OPTIMIZATION OF HIERARCHICAL DATA STRUCTURE OF INTELLIGENT SYSTEM OF FUNCTIONAL DIAGNOSIS OF TECHNICAL CONDITION OF COMPLEX MACHINES
OPTIMIZATION OF HIERARCHICAL DATA STRUCTURE OF INTELLIGENT SYSTEM OF FUNCTIONAL DIAGNOSIS OF TECHNICAL CONDITION OF COMPLEX MACHINES
Blog Article
The conclusions about the strata of society, various parties are supported by, have been made.The method of information-extreme machine learning of the system of functional diagnosis of the technical state of a complex machine with the optimization of the hierarchical data structure is considered.It is shown that the functional efficiency of machine learning of the system of functional diagnosis is significantly influenced by the location in the hierarchical structure of the recognition classes characterizing the technical state of the machine and its nodes.At the same time, for each level of the hierarchical structure under consideration, a restriction on the number of recognition classes is imposed, which makes it possible to Joggers reduce the degree of their intersection in the space of diagnostic features.Optimization of the hierarchical structure was carried out in the process of information-extreme machine learning of the system of functional diagnosis, which allows to maximize the information capacity of the system.

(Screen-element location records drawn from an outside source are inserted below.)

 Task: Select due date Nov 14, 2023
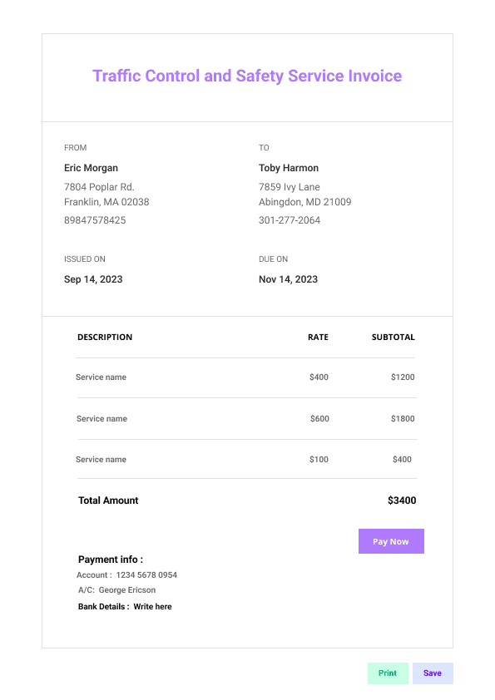coord(288,279)
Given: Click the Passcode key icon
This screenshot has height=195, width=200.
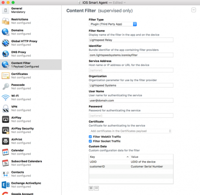Looking at the screenshot, I should pyautogui.click(x=5, y=86).

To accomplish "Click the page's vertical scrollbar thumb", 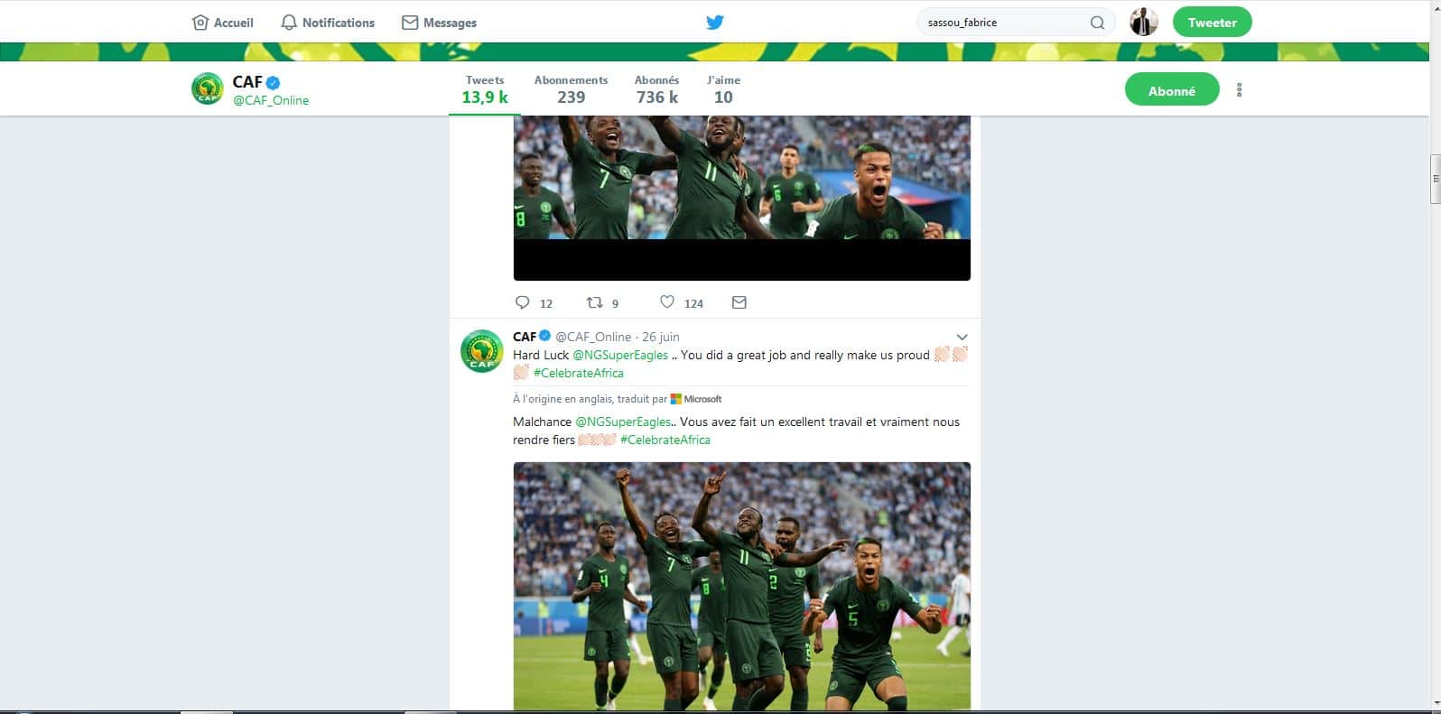I will [1435, 179].
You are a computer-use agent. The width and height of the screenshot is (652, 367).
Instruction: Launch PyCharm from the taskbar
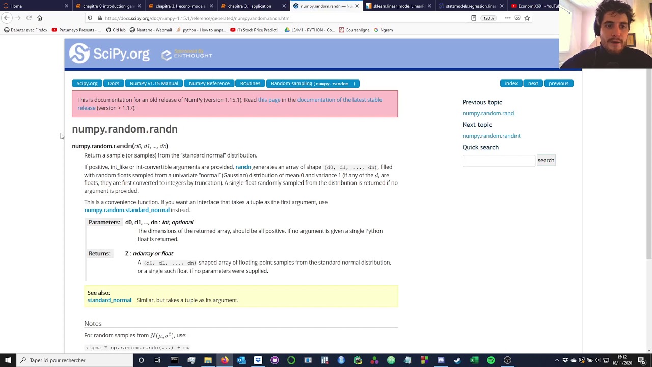pos(358,360)
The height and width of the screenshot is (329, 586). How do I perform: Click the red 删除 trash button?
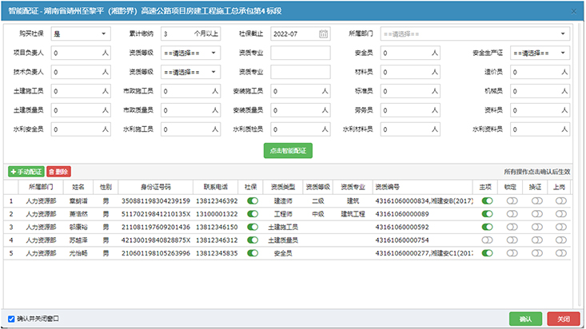coord(58,172)
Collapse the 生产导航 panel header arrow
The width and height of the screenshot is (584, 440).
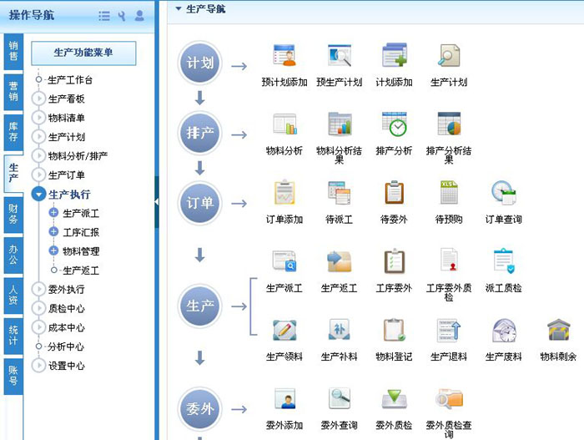click(179, 8)
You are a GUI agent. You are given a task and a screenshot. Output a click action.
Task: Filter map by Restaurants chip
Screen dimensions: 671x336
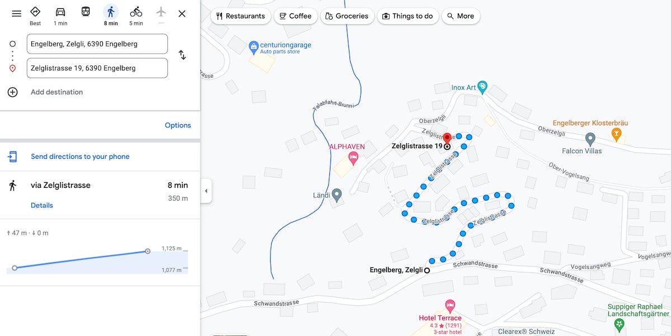(x=241, y=16)
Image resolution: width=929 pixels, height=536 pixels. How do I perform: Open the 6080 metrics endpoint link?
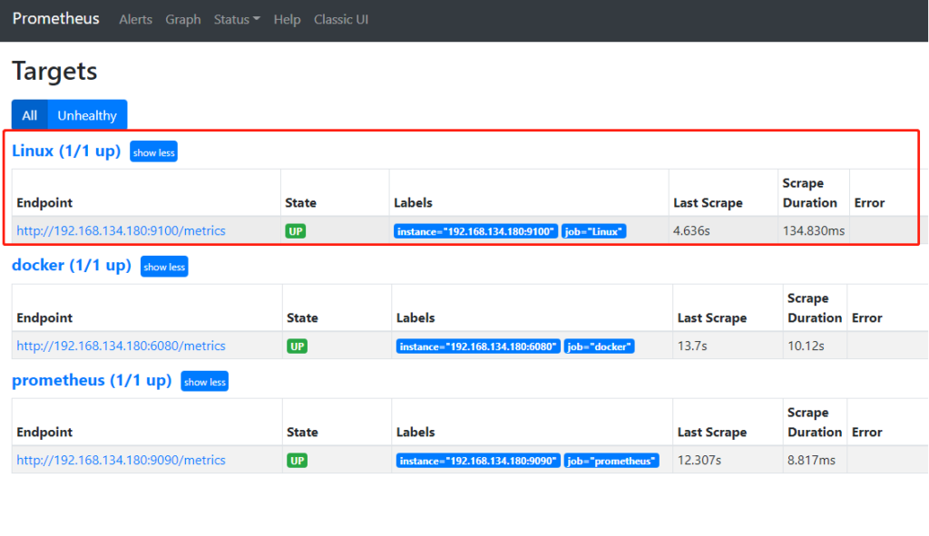tap(121, 346)
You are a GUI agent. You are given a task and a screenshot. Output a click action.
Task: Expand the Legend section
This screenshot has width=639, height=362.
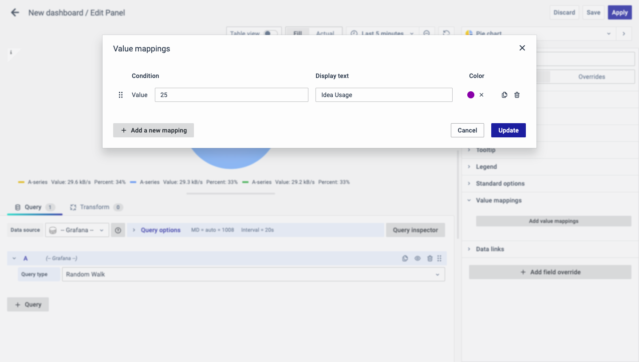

As a criterion for optimizing the parameters of machine learning, we considered a modi fied information measure of Kulbak, which is a functional of the accurate characteristics of diagnostic solutions.In this case, the algorithm of machine learning represented a multi-cycle iterative procedure of finding the maximum global value of the information criterion for optimizing learning parameters in the working (permissible) domain of determining its function.Based on the optimal geometric parameters of recognition class containers obtained in the course of machine learning, decision rules have been constructed that allow Wheels (Accessories) making diagnostic decisions in a real time.As an example of the implementation of the method of optimization the structure of input data, the machine learning of the system for the functional diagnosis of a mine hoist was considered.As a result, alphabets of recognition classes have been created for strata of all tiers of the hierarchical structure, providing the maximum functional efficiency of machine learning.